- [SELECTED TEXT]:
◆ ◆ ◆ ◆ ◆ ◆ ◆

Abstract

This study tested Miller and Modigliani dividend policy irrelevant hypothesis in Nigeria. The objective was to examine the validity of the irrelevant hypothesis. Tobins Q measure of market value was modeled as the function of dividend payout ratio, retention ratio, dividend per share and dividend yield. 20 firms were selected on the basis of availability of information necessary for conducting the study and the readiness of annual financial reports for the period of 10 years from 2008-2017. Cross sectional data was sourced from financial statement and annual reports of the firms. Based on the analysis of fixed and random effect results, random effect was used. The study revealed that 75 percent variation on the market value can be predicted by variation on independent variables in the regression model. The beta coefficient of the variables found that all the independent variables have positive and significant relationship with market value of the selected quoted firms. The study concludes that dividend policy is relevant as oppose to the irrelevant hypothesis of Miller and Modigliani. Its therefore recommend that managers should manage their dividend policies effectively since it is relevant and has significant effect on market value and optimal dividend policy which implies policy of trade-off between dividend payout and retain earnings should be well managed and investors should have adequate knowledge of dividend policy of quoted firms that will correspond with their investment objectives of avoid conflict in dividend policy.

◆ ◆ ◆ ◆ ◆ ◆ ◆

- [LISTED ENTRIES]:
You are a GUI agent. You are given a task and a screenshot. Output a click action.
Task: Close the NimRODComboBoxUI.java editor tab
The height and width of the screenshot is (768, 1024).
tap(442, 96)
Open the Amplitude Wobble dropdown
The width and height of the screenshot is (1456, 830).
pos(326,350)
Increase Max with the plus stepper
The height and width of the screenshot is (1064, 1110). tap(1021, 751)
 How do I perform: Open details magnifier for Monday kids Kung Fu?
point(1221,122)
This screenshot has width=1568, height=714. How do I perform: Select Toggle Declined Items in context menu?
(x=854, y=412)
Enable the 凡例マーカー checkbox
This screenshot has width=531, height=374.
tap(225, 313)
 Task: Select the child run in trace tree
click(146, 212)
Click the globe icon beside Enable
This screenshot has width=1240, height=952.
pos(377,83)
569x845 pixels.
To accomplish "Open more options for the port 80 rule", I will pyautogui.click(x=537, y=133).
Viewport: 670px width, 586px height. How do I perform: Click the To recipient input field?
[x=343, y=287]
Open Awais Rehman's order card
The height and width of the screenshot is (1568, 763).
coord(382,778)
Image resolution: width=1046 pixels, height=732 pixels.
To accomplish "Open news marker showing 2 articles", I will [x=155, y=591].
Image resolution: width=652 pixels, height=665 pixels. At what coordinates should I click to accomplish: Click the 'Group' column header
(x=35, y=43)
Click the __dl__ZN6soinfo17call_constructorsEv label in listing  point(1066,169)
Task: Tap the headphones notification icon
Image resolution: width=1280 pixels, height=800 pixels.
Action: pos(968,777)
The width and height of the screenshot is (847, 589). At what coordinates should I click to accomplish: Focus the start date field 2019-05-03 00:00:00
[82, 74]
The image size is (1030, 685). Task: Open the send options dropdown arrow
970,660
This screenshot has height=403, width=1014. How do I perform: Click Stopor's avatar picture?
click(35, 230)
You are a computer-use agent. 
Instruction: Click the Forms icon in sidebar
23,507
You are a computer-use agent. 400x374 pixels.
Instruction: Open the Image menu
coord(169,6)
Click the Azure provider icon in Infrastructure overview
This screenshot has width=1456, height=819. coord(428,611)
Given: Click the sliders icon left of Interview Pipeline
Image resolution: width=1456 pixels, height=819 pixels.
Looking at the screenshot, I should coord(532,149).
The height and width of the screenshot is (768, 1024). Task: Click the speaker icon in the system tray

◆ ◆ ◆ ◆ ◆ ◆ ◆

- [GIVEN INSTRUCTION]: Print the abstract on dividend policy in Nigeria again in full, word for word.

- [OUTPUT BELOW]:
Abstract

This study tested Miller and Modigliani dividend policy irrelevant hypothesis in Nigeria. The objective was to examine the validity of the irrelevant hypothesis. Tobins Q measure of market value was modeled as the function of dividend payout ratio, retention ratio, dividend per share and dividend yield. 20 firms were selected on the basis of availability of information necessary for conducting the study and the readiness of annual financial reports for the period of 10 years from 2008-2017. Cross sectional data was sourced from financial statement and annual reports of the firms. Based on the analysis of fixed and random effect results, random effect was used. The study revealed that 75 percent variation on the market value can be predicted by variation on independent variables in the regression model. The beta coefficient of the variables found that all the independent variables have positive and significant relationship with market value of the selected quoted firms. The study concludes that dividend policy is relevant as oppose to the irrelevant hypothesis of Miller and Modigliani. Its therefore recommend that managers should manage their dividend policies effectively since it is relevant and has significant effect on market value and optimal dividend policy which implies policy of trade-off between dividend payout and retain earnings should be well managed and investors should have adequate knowledge of dividend policy of quoted firms that will correspond with their investment objectives of avoid conflict in dividend policy.